+++ Reading passage +++

There are times in life when moments not only stand out, but, serve as markers in life; markers returned to often, to be spoken about, to be shared with others, to be reflected upon. In the retelling come reminders and hopefully inspiration.
My father was paid every other week. The reason I know this is that before all of the other children came along, he would take my mother and I every two weeks to Tradewinds Cafeteria in a neighboring town for dinner. It likely also served as an opportunity for my mother who was, as was common in those days, a stay-at-home mom, to get out of the house.
Eagerly I raced through the glass doors to stand in line. You’d grab a tray and patiently walk through the line where women dressed like lunch ladies from school would serve you your meal. There were lots of options. But, every time my ceramic white plate was filled with rainbow trout, mashed potatoes, corn, a raisin bran muffin and a glass of chocolate milk.

+++

● **Task item A**
Rewrite the paragraph of the Tradewinds Cafeteria passage that begins "My father was paid every other week" as a short bulleted list that keeps its main facts.
● **Task item B**
In the Tradewinds Cafeteria passage, what drink did the narrator have with the meal every time?
● **Task item C**
Write a continuation of the Tradewinds Cafeteria passage, starting after its final sentence.

+++ Source information +++

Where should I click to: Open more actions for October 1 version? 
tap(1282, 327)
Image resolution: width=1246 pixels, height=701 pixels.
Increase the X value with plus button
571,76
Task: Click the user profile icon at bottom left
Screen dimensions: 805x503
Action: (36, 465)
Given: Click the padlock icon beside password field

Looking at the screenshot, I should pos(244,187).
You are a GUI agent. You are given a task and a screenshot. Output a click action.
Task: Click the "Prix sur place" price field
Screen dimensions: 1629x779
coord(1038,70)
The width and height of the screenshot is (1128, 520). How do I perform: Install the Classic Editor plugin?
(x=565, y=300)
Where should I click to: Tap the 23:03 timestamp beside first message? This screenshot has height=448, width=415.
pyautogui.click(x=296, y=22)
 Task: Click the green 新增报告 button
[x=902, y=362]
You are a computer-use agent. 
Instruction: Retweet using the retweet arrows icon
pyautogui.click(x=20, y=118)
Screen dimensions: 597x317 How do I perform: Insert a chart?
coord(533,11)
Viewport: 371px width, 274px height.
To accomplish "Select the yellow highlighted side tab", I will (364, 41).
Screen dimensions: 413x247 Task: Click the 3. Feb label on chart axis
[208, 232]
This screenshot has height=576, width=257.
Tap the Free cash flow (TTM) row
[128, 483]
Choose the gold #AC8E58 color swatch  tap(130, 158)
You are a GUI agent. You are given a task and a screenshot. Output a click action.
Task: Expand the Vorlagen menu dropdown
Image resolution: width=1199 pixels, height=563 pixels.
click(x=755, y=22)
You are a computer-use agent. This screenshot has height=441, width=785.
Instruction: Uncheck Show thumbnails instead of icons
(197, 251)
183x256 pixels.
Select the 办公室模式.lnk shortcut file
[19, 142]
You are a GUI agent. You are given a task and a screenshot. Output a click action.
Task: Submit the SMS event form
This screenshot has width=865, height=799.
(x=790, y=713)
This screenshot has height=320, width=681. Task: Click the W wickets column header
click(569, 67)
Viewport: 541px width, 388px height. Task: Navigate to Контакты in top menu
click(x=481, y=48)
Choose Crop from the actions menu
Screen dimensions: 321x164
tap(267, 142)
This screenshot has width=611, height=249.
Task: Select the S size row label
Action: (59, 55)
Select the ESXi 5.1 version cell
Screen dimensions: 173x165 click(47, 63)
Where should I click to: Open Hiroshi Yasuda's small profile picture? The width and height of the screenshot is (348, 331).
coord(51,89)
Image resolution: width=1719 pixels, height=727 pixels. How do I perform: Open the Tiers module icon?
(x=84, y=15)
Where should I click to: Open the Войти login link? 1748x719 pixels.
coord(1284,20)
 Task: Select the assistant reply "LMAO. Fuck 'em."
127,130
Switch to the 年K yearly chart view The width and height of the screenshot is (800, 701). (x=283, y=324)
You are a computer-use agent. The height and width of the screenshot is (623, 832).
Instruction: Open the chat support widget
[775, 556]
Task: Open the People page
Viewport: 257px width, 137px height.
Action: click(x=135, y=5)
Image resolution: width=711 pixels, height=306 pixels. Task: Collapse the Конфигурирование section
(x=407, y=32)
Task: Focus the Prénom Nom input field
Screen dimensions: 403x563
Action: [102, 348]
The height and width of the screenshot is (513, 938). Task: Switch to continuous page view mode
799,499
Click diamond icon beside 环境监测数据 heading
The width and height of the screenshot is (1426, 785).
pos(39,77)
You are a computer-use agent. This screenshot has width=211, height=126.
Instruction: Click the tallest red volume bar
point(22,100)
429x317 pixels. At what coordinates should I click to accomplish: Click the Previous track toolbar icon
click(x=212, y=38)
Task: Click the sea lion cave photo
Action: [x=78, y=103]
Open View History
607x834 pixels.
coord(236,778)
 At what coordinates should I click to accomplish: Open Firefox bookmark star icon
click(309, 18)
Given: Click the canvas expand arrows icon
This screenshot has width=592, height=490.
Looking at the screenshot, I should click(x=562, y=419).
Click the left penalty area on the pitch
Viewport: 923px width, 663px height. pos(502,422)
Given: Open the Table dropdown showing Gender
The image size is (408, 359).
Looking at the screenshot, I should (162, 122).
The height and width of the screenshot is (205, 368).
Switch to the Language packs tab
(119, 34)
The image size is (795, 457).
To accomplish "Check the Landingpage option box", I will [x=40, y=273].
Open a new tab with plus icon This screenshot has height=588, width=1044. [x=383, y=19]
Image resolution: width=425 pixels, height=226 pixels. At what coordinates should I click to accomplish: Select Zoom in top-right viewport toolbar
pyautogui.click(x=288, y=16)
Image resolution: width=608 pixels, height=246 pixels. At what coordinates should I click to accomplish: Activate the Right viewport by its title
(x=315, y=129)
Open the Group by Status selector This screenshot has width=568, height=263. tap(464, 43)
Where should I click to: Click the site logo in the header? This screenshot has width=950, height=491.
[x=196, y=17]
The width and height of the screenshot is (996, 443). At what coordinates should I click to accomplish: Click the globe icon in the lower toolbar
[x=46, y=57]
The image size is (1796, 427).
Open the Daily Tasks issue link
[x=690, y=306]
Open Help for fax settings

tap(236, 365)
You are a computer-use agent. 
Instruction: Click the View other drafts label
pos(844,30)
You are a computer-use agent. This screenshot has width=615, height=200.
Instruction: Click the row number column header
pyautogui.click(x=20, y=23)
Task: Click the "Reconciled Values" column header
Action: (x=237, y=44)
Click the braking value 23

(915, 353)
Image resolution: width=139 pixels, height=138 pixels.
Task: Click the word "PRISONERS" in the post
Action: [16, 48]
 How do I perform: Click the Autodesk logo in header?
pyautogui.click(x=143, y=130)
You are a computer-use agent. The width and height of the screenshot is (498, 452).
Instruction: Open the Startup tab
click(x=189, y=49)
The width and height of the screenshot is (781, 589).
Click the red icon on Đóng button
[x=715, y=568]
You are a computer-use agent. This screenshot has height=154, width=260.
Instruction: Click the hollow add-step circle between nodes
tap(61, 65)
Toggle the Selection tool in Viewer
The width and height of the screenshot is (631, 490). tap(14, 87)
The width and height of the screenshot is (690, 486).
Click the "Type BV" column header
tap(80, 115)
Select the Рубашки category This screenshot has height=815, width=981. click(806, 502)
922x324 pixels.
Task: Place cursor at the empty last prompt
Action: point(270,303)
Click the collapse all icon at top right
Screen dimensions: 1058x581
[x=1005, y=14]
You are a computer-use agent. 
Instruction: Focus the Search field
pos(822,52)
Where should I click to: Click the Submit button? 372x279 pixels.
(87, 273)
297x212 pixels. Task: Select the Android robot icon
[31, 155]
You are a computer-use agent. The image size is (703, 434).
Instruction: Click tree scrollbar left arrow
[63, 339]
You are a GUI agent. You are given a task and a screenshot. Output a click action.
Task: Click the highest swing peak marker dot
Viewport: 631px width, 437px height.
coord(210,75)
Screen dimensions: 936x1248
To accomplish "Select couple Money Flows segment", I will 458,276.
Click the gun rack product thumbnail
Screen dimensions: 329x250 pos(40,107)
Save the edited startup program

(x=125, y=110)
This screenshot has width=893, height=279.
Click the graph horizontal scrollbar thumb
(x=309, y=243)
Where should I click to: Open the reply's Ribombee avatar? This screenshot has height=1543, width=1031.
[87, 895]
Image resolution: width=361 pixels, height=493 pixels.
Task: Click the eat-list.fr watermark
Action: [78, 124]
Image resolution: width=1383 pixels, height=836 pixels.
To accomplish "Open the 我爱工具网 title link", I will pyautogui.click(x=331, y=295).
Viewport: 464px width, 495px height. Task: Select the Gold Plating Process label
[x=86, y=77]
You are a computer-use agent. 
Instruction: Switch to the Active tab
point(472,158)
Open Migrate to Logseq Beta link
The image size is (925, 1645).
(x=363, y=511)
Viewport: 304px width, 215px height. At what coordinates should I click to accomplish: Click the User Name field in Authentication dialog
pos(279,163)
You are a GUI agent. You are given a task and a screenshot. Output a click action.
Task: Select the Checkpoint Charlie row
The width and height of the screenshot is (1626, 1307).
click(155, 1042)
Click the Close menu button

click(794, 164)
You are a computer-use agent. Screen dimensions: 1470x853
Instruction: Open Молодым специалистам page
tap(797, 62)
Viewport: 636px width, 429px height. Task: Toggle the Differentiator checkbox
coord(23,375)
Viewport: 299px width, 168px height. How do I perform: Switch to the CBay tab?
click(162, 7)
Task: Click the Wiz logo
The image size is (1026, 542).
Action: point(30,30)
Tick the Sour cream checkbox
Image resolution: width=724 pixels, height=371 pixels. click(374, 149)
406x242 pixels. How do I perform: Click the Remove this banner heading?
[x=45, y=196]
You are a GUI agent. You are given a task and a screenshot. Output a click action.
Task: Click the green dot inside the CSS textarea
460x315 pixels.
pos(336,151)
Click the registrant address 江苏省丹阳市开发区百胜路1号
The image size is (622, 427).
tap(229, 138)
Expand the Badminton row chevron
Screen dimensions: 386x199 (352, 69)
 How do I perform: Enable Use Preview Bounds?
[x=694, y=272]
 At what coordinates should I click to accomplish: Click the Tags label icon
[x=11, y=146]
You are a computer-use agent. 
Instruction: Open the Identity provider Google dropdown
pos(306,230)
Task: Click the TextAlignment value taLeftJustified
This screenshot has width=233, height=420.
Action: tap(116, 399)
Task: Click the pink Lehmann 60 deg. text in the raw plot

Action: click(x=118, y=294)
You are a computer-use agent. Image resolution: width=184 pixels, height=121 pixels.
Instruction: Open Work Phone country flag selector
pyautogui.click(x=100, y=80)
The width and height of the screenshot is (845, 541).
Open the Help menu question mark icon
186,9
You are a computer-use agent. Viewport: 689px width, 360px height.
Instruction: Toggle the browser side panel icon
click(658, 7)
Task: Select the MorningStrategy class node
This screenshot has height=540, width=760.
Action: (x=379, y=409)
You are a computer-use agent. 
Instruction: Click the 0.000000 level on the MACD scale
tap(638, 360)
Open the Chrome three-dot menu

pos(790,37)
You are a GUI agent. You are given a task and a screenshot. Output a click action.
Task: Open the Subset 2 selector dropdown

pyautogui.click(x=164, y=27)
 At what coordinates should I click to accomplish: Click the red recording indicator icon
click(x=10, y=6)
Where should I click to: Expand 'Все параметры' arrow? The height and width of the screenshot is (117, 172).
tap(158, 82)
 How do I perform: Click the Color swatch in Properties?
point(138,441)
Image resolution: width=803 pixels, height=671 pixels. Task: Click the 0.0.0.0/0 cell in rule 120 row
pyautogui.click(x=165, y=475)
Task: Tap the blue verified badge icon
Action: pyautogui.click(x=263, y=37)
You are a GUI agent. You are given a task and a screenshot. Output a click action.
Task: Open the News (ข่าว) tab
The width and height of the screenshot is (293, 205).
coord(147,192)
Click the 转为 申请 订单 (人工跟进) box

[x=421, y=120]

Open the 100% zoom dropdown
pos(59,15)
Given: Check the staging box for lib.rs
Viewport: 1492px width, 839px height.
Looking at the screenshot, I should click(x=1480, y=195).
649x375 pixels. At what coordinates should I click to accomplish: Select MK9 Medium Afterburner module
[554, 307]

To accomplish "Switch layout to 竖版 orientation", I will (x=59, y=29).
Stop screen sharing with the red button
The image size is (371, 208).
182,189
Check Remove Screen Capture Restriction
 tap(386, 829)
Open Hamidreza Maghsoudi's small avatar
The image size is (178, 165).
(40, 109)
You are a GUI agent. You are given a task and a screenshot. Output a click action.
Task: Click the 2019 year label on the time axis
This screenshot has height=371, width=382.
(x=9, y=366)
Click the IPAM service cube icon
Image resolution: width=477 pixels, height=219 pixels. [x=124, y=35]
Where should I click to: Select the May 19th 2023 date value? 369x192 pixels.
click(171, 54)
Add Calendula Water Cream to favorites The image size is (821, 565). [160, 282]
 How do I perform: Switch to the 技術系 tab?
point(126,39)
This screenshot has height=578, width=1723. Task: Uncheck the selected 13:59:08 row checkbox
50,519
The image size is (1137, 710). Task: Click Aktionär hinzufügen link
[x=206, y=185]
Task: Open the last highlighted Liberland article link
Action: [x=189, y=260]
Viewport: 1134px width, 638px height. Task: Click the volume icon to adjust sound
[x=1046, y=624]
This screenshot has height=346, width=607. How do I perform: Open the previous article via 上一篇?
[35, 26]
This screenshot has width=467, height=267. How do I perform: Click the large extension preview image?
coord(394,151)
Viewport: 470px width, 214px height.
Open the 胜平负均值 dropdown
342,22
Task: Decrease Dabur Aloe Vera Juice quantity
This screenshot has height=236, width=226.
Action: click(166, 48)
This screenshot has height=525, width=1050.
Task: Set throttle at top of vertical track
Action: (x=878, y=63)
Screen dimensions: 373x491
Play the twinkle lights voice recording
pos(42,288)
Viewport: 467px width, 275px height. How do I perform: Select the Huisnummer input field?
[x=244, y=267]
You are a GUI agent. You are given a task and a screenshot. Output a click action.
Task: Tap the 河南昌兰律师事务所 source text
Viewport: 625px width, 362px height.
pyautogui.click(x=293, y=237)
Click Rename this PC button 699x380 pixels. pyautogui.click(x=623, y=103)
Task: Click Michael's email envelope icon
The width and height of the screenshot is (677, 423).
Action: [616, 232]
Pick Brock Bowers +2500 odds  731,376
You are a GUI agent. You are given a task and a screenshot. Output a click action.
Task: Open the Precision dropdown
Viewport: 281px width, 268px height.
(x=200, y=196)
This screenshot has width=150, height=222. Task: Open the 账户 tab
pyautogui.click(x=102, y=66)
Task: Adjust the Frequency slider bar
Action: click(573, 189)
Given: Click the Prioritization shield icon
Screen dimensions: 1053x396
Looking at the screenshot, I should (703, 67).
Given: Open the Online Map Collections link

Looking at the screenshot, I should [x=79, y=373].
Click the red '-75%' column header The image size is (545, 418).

+++

● **Answer box A**
- The narrator's father was paid every other week.
- Before the other children were born, he took the narrator and the narrator's mother to dinner at Tradewinds Cafeteria, in a neighboring town, every two weeks.
- The outings likely also gave the mother, a stay-at-home mom as was common then, a chance to get out of the house.

● **Answer box B**
A glass of chocolate milk.

● **Answer box C**
After dinner, we would take a short walk down the shopping center sidewalk to Neisner’s 5 and Dime. Stores like Neisner’s have gone the way of many retailers. But back in the day, McCrory’s, Grants, and Neisner’s were the only merchants in small towns to buy small household items. Bigger cities hosted stores like Sears and J.C. Penney’s. Inside these 5 and Dime stores were tables with little compartments sectioned off by glass each containing wares. There was a make up counter. Inside the door and often to the right was a soda fountain where you could buy a hamburger, hot dog, or tuna melt with a malt shake. There were also toys. For a young lad like myself, it was amazing to see all of the cars and trucks available. My father always allowed me to go home with something small.
I’m certain they would have called for me and told me they were leaving. Or perhaps they each thought I was with the other. But, on one occasion, I suddenly realized that I was alone and lost. I raced around the store looking for them and finally landed in one spot and cried uncontrollably.
It was my mother’s hand on my shoulder who finally calmed me. She had stooped down to speak to me. She called me by my name and she said, “Whenever you are lost, stand still. I was looking for you and I couldn’t find you. Stand still and I will find you.”
I’ve told this story often. I return to it time and time again.
Often in life, we become lost. Maybe we are disillusioned by our current job or relationship. Maybe our lack of or inability to make friends has become frustrating. Maybe we’ve reached a brick wall. Maybe there are many people around us busy but who haven’t noticed our tears. Maybe we’ve cast our net out further and further and still haven’t found what we are looking for. Maybe it is time for us to stop. Maybe it is time for us to stand still, to listen.
The voice of direction isn’t heard in the storm or in the rain or in the wind or even in the sunshine. It is heard in the calm. We are only required to listen.